Reproduce the data exactly. Omit no record.

START Input records

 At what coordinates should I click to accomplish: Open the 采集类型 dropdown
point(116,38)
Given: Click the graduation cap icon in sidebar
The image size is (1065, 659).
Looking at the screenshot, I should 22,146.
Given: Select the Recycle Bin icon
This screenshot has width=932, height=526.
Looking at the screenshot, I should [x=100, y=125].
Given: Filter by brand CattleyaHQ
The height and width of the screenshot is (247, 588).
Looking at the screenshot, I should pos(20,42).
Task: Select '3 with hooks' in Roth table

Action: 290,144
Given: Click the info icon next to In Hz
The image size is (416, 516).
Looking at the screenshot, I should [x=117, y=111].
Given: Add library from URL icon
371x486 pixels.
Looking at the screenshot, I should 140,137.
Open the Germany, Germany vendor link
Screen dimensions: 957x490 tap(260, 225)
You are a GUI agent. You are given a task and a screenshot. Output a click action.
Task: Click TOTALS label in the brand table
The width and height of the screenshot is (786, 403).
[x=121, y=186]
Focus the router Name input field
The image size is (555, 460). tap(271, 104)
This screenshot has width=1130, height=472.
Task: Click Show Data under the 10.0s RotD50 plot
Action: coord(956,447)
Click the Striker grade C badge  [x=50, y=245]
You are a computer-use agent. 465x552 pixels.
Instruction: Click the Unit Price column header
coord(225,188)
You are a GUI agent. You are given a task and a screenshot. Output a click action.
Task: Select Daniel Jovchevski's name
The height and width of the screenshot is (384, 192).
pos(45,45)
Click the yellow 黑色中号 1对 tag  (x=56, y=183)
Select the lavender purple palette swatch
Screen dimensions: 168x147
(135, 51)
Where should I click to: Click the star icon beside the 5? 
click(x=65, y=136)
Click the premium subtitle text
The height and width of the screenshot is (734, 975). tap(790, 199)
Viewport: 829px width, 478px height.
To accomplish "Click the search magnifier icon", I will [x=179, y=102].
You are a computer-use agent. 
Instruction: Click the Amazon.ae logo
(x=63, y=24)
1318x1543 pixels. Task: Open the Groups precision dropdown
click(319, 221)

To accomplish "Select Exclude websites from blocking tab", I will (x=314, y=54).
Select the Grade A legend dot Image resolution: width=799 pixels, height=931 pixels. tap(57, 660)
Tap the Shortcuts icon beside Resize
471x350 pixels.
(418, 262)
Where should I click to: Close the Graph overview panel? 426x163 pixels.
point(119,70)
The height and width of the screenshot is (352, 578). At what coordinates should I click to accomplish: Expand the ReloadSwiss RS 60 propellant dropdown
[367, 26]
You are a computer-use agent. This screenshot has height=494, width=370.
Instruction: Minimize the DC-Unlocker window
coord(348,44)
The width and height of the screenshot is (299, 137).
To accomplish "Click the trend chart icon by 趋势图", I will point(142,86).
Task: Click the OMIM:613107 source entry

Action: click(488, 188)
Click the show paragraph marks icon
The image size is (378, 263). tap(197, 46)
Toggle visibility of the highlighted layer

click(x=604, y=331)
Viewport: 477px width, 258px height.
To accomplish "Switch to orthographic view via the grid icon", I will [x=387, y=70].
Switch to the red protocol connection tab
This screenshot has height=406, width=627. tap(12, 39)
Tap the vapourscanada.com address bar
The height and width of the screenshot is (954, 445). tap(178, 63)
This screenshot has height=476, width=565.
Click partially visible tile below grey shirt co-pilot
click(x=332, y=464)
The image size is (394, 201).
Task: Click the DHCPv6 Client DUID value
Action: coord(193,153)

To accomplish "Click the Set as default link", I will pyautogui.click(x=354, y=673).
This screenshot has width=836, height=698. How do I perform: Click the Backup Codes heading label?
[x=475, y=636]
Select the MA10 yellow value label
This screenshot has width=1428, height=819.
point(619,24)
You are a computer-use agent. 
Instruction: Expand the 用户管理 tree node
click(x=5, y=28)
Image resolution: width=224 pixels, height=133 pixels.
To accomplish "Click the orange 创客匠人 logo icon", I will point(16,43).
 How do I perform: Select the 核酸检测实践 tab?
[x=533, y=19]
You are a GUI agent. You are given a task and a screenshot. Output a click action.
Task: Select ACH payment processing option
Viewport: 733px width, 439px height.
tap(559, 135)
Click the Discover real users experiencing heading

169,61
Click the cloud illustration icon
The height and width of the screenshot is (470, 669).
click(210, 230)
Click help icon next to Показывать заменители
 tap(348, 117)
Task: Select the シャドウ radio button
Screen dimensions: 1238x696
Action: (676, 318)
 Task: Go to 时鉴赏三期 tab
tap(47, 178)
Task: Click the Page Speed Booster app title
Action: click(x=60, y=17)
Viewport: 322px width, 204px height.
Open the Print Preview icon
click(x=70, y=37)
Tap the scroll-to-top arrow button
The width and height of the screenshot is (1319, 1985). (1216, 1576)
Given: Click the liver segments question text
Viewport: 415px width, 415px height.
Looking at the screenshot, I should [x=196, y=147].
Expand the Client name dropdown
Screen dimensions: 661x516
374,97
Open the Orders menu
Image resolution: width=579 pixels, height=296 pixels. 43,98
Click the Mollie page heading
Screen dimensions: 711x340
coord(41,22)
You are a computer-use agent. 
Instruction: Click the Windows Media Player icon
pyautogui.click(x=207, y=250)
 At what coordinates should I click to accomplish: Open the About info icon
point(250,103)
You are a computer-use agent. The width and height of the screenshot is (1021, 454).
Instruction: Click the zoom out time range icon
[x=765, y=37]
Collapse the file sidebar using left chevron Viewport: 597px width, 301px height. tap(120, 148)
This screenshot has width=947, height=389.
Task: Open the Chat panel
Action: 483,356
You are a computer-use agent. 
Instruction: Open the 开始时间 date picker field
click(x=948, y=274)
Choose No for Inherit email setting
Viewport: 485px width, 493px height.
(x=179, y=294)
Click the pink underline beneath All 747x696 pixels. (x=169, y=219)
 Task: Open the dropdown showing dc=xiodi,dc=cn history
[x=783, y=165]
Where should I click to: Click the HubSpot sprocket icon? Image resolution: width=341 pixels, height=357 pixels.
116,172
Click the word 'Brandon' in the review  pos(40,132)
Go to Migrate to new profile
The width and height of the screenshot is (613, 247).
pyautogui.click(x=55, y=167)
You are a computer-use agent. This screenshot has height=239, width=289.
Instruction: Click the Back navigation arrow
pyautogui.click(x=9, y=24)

END Input records

## [Task output]
 At what coordinates should I click to accomplish: Open the 采集类型 dropdown
point(116,38)
Given: Click the graduation cap icon in sidebar
The image size is (1065, 659).
Looking at the screenshot, I should 22,146.
Given: Select the Recycle Bin icon
This screenshot has width=932, height=526.
Looking at the screenshot, I should [x=100, y=125].
Given: Filter by brand CattleyaHQ
The height and width of the screenshot is (247, 588).
Looking at the screenshot, I should pos(20,42).
Task: Select '3 with hooks' in Roth table

Action: 290,144
Given: Click the info icon next to In Hz
The image size is (416, 516).
Looking at the screenshot, I should [x=117, y=111].
Given: Add library from URL icon
371x486 pixels.
Looking at the screenshot, I should 140,137.
Open the Germany, Germany vendor link
Screen dimensions: 957x490 tap(260, 225)
You are a GUI agent. You are given a task and a screenshot. Output a click action.
Task: Click TOTALS label in the brand table
The width and height of the screenshot is (786, 403).
[x=121, y=186]
Focus the router Name input field
The image size is (555, 460). tap(271, 104)
This screenshot has width=1130, height=472.
Task: Click Show Data under the 10.0s RotD50 plot
Action: coord(956,447)
Click the Striker grade C badge  [x=50, y=245]
You are a computer-use agent. 465x552 pixels.
Instruction: Click the Unit Price column header
coord(225,188)
You are a GUI agent. You are given a task and a screenshot. Output a click action.
Task: Select Daniel Jovchevski's name
The height and width of the screenshot is (384, 192).
pos(45,45)
Click the yellow 黑色中号 1对 tag  (x=56, y=183)
Select the lavender purple palette swatch
Screen dimensions: 168x147
(135, 51)
Where should I click to: Click the star icon beside the 5? 
click(x=65, y=136)
Click the premium subtitle text
The height and width of the screenshot is (734, 975). tap(790, 199)
Viewport: 829px width, 478px height.
To accomplish "Click the search magnifier icon", I will [x=179, y=102].
You are a computer-use agent. 
Instruction: Click the Amazon.ae logo
(x=63, y=24)
1318x1543 pixels. Task: Open the Groups precision dropdown
click(319, 221)

To accomplish "Select Exclude websites from blocking tab", I will (x=314, y=54).
Select the Grade A legend dot Image resolution: width=799 pixels, height=931 pixels. tap(57, 660)
Tap the Shortcuts icon beside Resize
471x350 pixels.
(418, 262)
Where should I click to: Close the Graph overview panel? 426x163 pixels.
point(119,70)
The height and width of the screenshot is (352, 578). At what coordinates should I click to accomplish: Expand the ReloadSwiss RS 60 propellant dropdown
[367, 26]
You are a computer-use agent. This screenshot has height=494, width=370.
Instruction: Minimize the DC-Unlocker window
coord(348,44)
The width and height of the screenshot is (299, 137).
To accomplish "Click the trend chart icon by 趋势图", I will point(142,86).
Task: Click the OMIM:613107 source entry

Action: click(488, 188)
Click the show paragraph marks icon
The image size is (378, 263). tap(197, 46)
Toggle visibility of the highlighted layer

click(x=604, y=331)
Viewport: 477px width, 258px height.
To accomplish "Switch to orthographic view via the grid icon", I will [x=387, y=70].
Switch to the red protocol connection tab
This screenshot has height=406, width=627. tap(12, 39)
Tap the vapourscanada.com address bar
The height and width of the screenshot is (954, 445). tap(178, 63)
This screenshot has height=476, width=565.
Click partially visible tile below grey shirt co-pilot
click(x=332, y=464)
The image size is (394, 201).
Task: Click the DHCPv6 Client DUID value
Action: coord(193,153)

To accomplish "Click the Set as default link", I will pyautogui.click(x=354, y=673).
This screenshot has width=836, height=698. How do I perform: Click the Backup Codes heading label?
[x=475, y=636]
Select the MA10 yellow value label
This screenshot has width=1428, height=819.
point(619,24)
You are a computer-use agent. 
Instruction: Expand the 用户管理 tree node
click(x=5, y=28)
Image resolution: width=224 pixels, height=133 pixels.
To accomplish "Click the orange 创客匠人 logo icon", I will point(16,43).
 How do I perform: Select the 核酸检测实践 tab?
[x=533, y=19]
You are a GUI agent. You are given a task and a screenshot. Output a click action.
Task: Select ACH payment processing option
Viewport: 733px width, 439px height.
tap(559, 135)
Click the Discover real users experiencing heading

169,61
Click the cloud illustration icon
The height and width of the screenshot is (470, 669).
click(210, 230)
Click help icon next to Показывать заменители
 tap(348, 117)
Task: Select the シャドウ radio button
Screen dimensions: 1238x696
Action: (676, 318)
 Task: Go to 时鉴赏三期 tab
tap(47, 178)
Task: Click the Page Speed Booster app title
Action: click(x=60, y=17)
Viewport: 322px width, 204px height.
Open the Print Preview icon
click(x=70, y=37)
Tap the scroll-to-top arrow button
The width and height of the screenshot is (1319, 1985). (1216, 1576)
Given: Click the liver segments question text
Viewport: 415px width, 415px height.
Looking at the screenshot, I should [x=196, y=147].
Expand the Client name dropdown
Screen dimensions: 661x516
374,97
Open the Orders menu
Image resolution: width=579 pixels, height=296 pixels. 43,98
Click the Mollie page heading
Screen dimensions: 711x340
coord(41,22)
You are a computer-use agent. 
Instruction: Click the Windows Media Player icon
pyautogui.click(x=207, y=250)
 At what coordinates should I click to accomplish: Open the About info icon
point(250,103)
You are a computer-use agent. The width and height of the screenshot is (1021, 454).
Instruction: Click the zoom out time range icon
[x=765, y=37]
Collapse the file sidebar using left chevron Viewport: 597px width, 301px height. tap(120, 148)
This screenshot has width=947, height=389.
Task: Open the Chat panel
Action: 483,356
You are a computer-use agent. 
Instruction: Open the 开始时间 date picker field
click(x=948, y=274)
Choose No for Inherit email setting
Viewport: 485px width, 493px height.
(x=179, y=294)
Click the pink underline beneath All 747x696 pixels. (x=169, y=219)
 Task: Open the dropdown showing dc=xiodi,dc=cn history
[x=783, y=165]
Where should I click to: Click the HubSpot sprocket icon? Image resolution: width=341 pixels, height=357 pixels.
116,172
Click the word 'Brandon' in the review  pos(40,132)
Go to Migrate to new profile
The width and height of the screenshot is (613, 247).
pyautogui.click(x=55, y=167)
You are a computer-use agent. This screenshot has height=239, width=289.
Instruction: Click the Back navigation arrow
pyautogui.click(x=9, y=24)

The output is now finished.